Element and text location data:
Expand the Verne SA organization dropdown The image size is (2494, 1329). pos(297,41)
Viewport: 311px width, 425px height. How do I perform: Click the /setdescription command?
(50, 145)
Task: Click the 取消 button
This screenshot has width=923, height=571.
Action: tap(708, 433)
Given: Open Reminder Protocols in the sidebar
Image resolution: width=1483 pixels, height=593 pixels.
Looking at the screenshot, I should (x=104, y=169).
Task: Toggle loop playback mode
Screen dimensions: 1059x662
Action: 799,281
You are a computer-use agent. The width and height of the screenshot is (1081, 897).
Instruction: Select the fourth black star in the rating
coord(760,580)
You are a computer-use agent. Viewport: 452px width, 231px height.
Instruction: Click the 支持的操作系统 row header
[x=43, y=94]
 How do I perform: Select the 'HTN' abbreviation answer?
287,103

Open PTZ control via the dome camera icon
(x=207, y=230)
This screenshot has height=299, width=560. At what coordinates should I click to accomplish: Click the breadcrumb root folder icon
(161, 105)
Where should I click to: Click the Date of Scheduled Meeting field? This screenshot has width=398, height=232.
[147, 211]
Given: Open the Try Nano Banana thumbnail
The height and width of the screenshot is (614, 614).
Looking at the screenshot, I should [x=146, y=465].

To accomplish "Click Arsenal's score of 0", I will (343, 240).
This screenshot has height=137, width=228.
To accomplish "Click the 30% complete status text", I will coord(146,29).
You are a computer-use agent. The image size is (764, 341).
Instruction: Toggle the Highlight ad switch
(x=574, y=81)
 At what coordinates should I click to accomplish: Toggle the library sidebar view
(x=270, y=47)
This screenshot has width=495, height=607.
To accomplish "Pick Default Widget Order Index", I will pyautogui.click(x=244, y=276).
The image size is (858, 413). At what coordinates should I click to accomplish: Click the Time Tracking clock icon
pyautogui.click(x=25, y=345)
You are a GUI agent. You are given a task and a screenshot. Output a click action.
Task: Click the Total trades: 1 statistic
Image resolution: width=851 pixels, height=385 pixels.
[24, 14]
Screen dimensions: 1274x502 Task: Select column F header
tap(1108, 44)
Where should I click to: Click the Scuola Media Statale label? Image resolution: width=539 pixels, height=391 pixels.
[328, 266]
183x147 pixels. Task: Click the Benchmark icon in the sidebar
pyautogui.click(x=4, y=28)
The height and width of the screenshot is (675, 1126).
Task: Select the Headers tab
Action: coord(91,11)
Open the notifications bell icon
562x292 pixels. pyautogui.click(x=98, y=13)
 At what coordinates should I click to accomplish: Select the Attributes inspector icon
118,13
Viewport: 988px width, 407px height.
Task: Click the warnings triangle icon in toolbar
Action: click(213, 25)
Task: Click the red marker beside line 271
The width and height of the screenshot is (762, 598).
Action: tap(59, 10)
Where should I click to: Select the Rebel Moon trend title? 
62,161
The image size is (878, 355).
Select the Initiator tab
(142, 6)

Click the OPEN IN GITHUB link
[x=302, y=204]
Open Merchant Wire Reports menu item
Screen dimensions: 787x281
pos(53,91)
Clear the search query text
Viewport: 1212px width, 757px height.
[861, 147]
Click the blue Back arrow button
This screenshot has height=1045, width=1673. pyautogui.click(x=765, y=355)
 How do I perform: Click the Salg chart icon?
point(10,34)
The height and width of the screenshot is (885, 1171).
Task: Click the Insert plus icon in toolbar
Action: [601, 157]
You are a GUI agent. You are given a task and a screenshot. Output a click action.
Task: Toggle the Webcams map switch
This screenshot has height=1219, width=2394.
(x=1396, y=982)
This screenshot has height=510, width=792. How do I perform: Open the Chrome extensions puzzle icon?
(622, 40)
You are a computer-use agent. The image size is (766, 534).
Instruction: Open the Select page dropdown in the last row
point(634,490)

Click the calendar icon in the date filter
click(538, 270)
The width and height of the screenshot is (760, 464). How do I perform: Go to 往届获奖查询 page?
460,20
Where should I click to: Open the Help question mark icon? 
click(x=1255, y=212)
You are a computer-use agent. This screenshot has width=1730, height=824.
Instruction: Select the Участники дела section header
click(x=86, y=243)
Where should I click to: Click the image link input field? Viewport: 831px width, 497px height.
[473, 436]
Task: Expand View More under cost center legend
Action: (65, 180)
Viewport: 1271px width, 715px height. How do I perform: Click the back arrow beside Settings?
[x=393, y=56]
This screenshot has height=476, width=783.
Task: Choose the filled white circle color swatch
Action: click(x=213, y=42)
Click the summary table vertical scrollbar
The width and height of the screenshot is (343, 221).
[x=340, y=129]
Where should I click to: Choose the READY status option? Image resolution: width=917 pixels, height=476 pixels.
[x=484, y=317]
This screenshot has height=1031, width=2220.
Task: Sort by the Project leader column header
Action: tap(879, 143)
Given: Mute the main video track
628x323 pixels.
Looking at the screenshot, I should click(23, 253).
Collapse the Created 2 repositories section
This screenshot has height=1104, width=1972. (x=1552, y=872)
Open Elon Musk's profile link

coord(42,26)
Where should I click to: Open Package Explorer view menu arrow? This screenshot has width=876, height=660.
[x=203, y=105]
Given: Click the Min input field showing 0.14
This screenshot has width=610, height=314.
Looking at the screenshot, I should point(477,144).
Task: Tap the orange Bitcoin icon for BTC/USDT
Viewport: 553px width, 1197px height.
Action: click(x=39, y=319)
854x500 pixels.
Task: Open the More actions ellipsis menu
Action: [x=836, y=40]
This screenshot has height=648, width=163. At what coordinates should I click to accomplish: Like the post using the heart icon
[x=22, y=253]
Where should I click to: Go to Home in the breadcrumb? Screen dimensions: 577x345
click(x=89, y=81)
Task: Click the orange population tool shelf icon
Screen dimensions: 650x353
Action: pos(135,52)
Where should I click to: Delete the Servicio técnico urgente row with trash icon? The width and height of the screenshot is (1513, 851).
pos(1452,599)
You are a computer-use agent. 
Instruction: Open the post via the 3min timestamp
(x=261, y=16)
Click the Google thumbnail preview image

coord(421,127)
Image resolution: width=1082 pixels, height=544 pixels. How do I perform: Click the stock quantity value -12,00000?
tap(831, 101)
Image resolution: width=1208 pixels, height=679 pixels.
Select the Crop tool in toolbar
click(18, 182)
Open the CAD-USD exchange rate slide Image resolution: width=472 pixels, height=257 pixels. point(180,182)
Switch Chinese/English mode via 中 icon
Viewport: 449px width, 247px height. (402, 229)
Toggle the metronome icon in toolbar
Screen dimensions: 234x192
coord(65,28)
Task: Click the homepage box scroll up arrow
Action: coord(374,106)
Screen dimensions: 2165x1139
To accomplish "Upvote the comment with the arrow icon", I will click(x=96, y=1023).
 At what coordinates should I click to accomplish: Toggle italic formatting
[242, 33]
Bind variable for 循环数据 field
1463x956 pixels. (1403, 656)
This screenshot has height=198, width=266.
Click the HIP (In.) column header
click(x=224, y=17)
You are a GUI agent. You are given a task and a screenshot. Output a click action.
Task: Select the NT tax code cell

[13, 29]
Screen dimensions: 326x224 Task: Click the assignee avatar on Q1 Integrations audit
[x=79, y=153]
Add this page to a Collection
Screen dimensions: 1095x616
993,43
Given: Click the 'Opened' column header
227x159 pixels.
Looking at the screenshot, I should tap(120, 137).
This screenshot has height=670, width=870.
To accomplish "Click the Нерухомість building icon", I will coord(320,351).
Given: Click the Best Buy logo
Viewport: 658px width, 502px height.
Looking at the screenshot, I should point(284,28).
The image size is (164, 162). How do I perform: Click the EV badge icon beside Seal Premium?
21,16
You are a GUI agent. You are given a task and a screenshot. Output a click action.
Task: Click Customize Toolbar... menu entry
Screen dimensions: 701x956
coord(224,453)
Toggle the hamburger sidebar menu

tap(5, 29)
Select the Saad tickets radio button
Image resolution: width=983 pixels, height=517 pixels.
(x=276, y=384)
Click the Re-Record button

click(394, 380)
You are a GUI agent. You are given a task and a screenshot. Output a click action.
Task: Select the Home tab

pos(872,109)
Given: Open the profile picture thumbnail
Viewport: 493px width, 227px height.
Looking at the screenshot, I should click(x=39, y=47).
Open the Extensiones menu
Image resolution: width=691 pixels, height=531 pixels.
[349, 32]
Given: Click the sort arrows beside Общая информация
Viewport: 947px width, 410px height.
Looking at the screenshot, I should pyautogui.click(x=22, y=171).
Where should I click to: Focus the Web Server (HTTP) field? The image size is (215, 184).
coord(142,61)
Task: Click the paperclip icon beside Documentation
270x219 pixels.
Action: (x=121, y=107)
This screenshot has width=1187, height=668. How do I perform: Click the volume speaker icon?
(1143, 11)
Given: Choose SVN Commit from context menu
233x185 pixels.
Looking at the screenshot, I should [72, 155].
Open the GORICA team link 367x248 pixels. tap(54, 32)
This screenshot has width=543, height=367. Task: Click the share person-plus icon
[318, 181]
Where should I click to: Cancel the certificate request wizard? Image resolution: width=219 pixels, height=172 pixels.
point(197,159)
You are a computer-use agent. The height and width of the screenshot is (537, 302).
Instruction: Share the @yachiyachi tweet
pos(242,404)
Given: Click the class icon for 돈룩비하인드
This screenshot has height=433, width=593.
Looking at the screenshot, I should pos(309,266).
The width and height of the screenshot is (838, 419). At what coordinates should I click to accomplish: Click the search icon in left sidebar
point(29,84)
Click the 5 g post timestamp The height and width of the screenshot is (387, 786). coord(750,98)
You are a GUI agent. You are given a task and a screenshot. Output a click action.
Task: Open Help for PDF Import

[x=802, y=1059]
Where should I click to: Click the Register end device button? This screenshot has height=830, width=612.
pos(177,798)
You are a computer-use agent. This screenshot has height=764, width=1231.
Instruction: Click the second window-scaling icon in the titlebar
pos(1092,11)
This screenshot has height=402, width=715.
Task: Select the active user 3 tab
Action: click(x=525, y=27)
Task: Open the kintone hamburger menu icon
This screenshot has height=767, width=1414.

TASK INSTRUCTIONS.
Turn the part of the entries that opens with the line containing "Where should I click to: Open the" and closes with the line containing "Action: click(x=213, y=42)" into a numbered list, leaving out blank lines.

WRITTEN ANSWER.
1. Where should I click to: Open the Help question mark icon? 
2. click(x=1255, y=212)
3. You are a computer-use agent. This screenshot has width=1730, height=824.
4. Instruction: Select the Участники дела section header
5. click(x=86, y=243)
6. Where should I click to: Click the image link input field? Viewport: 831px width, 497px height.
7. [473, 436]
8. Task: Expand View More under cost center legend
9. Action: (65, 180)
10. Viewport: 1271px width, 715px height. How do I perform: Click the back arrow beside Settings?
11. [x=393, y=56]
12. This screenshot has height=476, width=783.
13. Task: Choose the filled white circle color swatch
14. Action: click(x=213, y=42)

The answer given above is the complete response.